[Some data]
- - - - - - -

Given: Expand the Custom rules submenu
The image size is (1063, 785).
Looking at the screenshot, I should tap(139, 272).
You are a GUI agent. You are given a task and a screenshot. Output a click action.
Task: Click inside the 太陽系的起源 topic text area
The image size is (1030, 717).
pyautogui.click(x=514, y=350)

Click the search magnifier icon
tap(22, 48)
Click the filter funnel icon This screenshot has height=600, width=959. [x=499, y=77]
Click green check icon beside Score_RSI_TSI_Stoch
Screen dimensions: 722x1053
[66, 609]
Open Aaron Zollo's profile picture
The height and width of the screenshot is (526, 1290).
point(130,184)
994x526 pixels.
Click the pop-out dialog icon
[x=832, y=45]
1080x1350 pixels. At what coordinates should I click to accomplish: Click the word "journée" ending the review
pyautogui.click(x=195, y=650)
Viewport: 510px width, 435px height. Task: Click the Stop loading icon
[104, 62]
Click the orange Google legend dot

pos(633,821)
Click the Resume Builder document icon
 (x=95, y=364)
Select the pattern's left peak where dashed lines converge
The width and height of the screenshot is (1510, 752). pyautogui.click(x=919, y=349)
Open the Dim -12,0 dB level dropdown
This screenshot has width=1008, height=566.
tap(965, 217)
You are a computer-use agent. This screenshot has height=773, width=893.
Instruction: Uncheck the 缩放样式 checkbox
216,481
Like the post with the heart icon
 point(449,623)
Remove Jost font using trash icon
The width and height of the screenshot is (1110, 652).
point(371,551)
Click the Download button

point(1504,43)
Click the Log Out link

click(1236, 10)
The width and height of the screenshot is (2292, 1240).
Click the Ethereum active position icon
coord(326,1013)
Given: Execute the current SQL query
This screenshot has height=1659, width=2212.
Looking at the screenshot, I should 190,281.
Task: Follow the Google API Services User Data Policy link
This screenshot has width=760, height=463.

- - - - - - -

**Goal**:
How many lines of the data above contain the string "This"? Reply with the number alone.

**Full output**:
5